» **Given text**
Segment Open

Octoberfest in Germany. Credit: senator86; Wikepedia, Creative Commons license

It’s September, which means Octoberfest season is almost here. Ever wonder what really makes those delicious brews?

I just came across this fun piece of science about the domestication of yeast microbes, those friendly little beasts that make lager beers for us.

The domestication of plants and livestock, a crucial development in human history, has been pretty well documented through the ages. Not known, however, is the history of microbe domestication, despite their importance for food and beverage production, and in modern times, for biofuels.

Luckily (I guess), the ability to map genome sequences means that the “family tree” of microbes can be mapped and the connection between the working-class brewmeisters and their free-range cousins can be established.

Lager beers date back to the 15th century and are brewed using the “allotetraploid hybrid” yeast, Saccharomyces pastorianus. In a new paper published in the Proceedings of the National Academy of Sciences, an international team of geneticists and biochemists report using genome sequencing to relate the domestic yeast to several related, wild species. They speculate that lager beers are the happy result of a change in the way now-domesticated yeast metabolizes sugar and sulfites.

Segment Closed

» **Instructions**
A: Answer these from the piece on lager yeast:
(i) Besides food and beverage production, what modern use of microbes is named?
(ii) To what century do lager beers date back?
(iii) Which yeast species is used to brew lager beers?
B: Carry on the piece about lager yeast domestication from the last sentence shown.
The material that comes next has no connection to the piece on lager yeast.

» **Supplied information**
Segment Open

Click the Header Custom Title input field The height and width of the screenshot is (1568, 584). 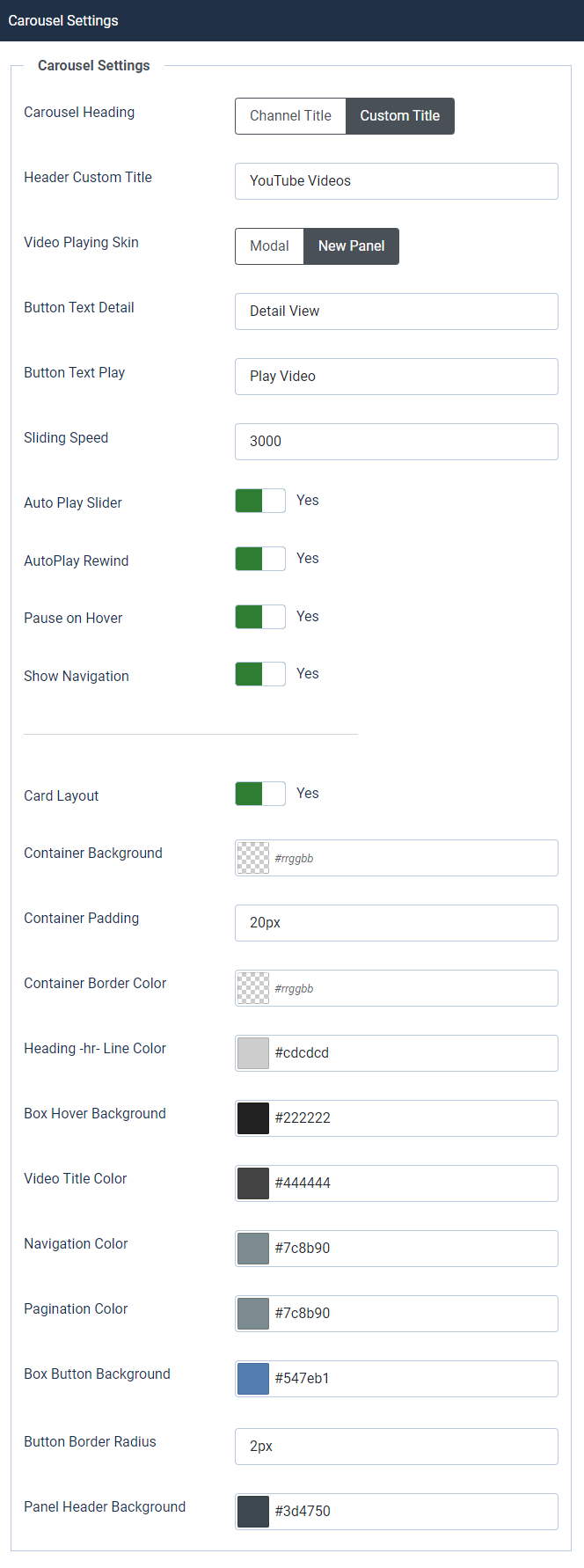pyautogui.click(x=396, y=181)
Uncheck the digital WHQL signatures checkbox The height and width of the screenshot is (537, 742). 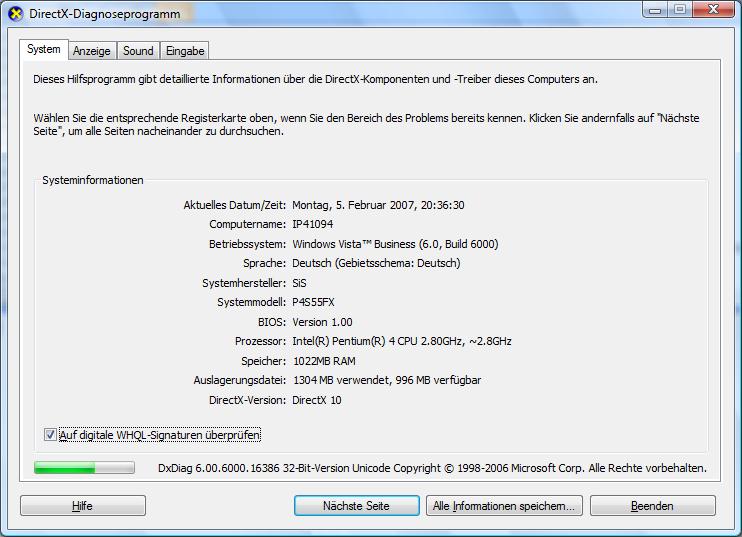point(51,435)
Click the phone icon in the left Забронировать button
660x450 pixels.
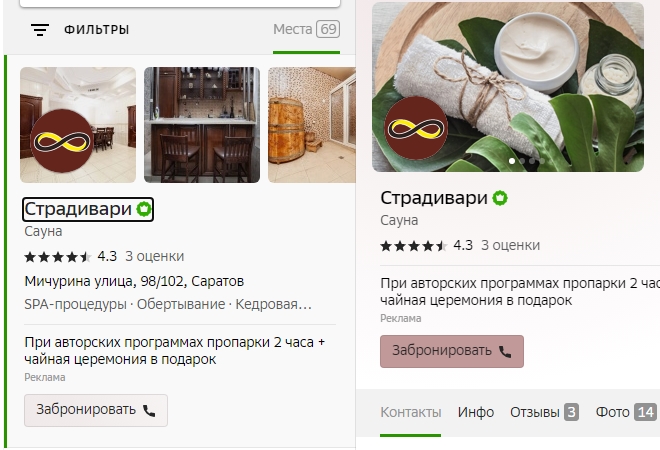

Segment Closed

» **Answers for the exercise**
A:
(i) Biofuels.
(ii) The 15th century.
(iii) Saccharomyces pastorianus.

B:
They conclude, “This study shows that combining microbial ecology with comparative genomics facilitates the discovery and preservation of wild genetic stocks of domesticated microbes to trace their history, identify genetic changes, and suggest paths to further industrial improvement.”

I’ll drink to that! Prost!

See: “Microbe domestication and the identification of the wild genetic stock of lager-brewing yeast,” by Diego Libkind, et. al. Proceedings of the National Academy of Sciences (doi: 10.1073/pnas.1105430108)

Peter adds: “DIY brewing has had sustained popularity (estimates range from 0.5–1.5 million home brewers in any given year in the US, producing around 9 million six-packs). The new issue of Wired describes how low-cost DIY genome sequencing is starting to emerge among biohackers. It won’t be long before these trends collide with some genome-hacked yeast to make some super brews.”